Weather? Or Not?

My friends who live in Las Vegas told me it was snowing there a few weeks ago. Snow in Las Vegas! Hell had literally frozen over. Do you realize how many things had to happen now? I was going to have to pay my BYU parking tickets, eat at Arby’s and set foot in Florida again.

The snow was newsworthy because it was unusual, but I find even ordinary weather interesting. I like discussing the weather, and I think we should all do it more often. It’s a courteous subject, one that can be broached even in the most mixed of company. People used to talk about it all the time, back when more people were farmers and when even non-farmers were at the mercy of the elements due to there being no air conditioning or central heating. Back then, a heat wave or a cold snap affected you.

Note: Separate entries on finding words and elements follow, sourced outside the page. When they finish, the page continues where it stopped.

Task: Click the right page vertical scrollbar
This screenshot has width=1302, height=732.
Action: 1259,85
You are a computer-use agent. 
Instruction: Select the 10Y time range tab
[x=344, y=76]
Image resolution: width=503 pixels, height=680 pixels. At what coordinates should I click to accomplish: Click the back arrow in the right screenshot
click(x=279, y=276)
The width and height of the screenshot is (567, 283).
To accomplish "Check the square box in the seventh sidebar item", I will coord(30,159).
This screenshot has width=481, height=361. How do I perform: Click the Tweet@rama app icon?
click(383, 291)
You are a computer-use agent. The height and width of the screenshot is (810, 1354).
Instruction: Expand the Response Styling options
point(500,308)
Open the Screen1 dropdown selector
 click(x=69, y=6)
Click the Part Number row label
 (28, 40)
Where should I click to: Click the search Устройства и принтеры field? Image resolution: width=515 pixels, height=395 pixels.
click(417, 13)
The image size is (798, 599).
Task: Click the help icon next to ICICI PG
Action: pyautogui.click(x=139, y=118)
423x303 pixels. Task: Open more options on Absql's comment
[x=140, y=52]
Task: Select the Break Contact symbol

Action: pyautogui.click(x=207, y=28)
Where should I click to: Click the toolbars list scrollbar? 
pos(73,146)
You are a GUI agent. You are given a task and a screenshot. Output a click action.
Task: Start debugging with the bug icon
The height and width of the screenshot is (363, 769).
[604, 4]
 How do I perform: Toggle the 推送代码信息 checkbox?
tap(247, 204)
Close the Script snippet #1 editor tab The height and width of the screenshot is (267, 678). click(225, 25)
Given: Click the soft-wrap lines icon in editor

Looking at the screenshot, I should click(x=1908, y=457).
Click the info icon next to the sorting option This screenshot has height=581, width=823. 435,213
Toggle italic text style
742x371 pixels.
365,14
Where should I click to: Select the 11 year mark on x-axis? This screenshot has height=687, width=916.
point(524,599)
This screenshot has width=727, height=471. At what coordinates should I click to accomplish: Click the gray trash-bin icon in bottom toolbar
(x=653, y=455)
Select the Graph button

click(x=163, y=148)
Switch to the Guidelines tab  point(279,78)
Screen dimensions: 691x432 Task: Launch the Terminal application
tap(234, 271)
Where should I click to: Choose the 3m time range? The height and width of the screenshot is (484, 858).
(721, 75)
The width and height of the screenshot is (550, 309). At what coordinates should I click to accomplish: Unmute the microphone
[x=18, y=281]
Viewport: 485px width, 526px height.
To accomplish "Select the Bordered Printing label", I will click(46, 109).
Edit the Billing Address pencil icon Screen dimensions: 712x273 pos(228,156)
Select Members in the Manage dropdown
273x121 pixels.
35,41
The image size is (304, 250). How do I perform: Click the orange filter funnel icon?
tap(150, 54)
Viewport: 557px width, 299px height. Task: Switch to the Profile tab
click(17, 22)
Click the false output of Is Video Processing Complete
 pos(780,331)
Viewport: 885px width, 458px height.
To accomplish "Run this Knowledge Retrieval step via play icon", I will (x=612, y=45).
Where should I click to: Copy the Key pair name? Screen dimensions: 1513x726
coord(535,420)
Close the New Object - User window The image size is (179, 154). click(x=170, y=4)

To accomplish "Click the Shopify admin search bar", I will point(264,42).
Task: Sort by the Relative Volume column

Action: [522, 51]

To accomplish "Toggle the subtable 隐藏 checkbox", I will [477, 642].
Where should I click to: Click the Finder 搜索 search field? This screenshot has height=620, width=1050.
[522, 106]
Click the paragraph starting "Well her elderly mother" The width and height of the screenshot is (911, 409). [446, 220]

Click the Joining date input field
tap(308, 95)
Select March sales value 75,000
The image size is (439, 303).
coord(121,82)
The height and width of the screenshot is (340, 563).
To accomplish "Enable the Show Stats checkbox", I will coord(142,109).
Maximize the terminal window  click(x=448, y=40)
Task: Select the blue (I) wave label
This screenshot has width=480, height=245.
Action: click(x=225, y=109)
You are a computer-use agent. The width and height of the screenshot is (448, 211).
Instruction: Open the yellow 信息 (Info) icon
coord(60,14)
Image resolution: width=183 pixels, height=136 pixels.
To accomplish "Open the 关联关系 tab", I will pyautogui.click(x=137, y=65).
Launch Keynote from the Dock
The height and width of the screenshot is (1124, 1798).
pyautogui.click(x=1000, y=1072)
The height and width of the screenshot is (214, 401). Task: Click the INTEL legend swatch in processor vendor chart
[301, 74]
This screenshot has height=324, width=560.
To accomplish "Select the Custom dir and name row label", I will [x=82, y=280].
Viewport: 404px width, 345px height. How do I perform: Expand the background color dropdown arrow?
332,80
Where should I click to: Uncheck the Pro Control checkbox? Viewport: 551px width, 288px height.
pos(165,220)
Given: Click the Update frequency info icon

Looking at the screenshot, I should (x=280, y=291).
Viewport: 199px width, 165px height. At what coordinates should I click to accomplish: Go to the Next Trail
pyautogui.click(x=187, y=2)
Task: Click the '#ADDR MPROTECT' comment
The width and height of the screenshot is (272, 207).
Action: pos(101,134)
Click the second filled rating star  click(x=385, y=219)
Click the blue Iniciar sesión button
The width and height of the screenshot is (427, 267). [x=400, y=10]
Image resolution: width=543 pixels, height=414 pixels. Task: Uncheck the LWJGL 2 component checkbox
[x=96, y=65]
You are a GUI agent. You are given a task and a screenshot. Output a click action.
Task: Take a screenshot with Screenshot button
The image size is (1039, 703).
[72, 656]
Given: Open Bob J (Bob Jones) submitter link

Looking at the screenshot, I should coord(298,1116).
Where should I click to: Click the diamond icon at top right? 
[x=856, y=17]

Nowadays, it’s something to complain about, sure, but it doesn’t cause you hardship for any longer than it takes you to scurry from one climate-controlled area to another.

So gone are the days that inspired the witticism, “Everyone talks about the weather, but nobody does anything about it.”? Today, no one even talks about it, and we actually have the technology to do something about it, as explored in the futuristic cautionary tale “Superman III.”

This is too bad. (The lack of weather conversation, I mean, not “Superman III.”) (Although “Superman III” is too bad, too.) The weather is the one subject everyone has feelings about, the one subject everyone actually could discuss. You might not care about religion, politics, art, film or books. But you care about how hot it is outside, or how much precipitation there is, or how beautiful the blue sky is, or how the breeze coming off the lake is just this side of rancid. If religion and politics are the two topics not to discuss in polite company, the weather is their opposite.

If you say, “I sure hate this humidity,” you don’t have to worry that a hard-line humidity proponent is going to accost you with pro-humidity rhetoric and accuse you of being ignorant for not seeing it his way. This is very different from religion and politics, where if you express an opinion, people will get all up in your grill and try to change your mind.

Think of all the pleasant conversations that could be had among strangers, at bus stops and in grocery-store lines, if we would all just talk about the weather. Sure, the citywide book club aims at giving everyone a conversation starter — but that requires reading. Discussing the weather just requires going outside. Or heck, even just looking outside.

And so I enjoy talking about the weather. I like saying to people, “Nice day, isn’t it?” or “Think the rain will let up?”? Apart from making me feel like a character in a Mark Twain novel, it’s a chance to notice the world around me, to remember that we have nature even when tall buildings and loud traffic have infiltrated it. I feel remiss when it’s 6 p.m. and someone says, “Nice day, isn’t it?”? and I realize I hadn’t even noticed. To let a nice day blow past you without paying attention to it — well, that’s just ungrateful. If I were in charge of the days, I wouldn’t go on making nice ones if no one ever noticed them.

Notice the superfluous dig at Arby's. This was to make up for the dig at them in my last City Weekly column being removed.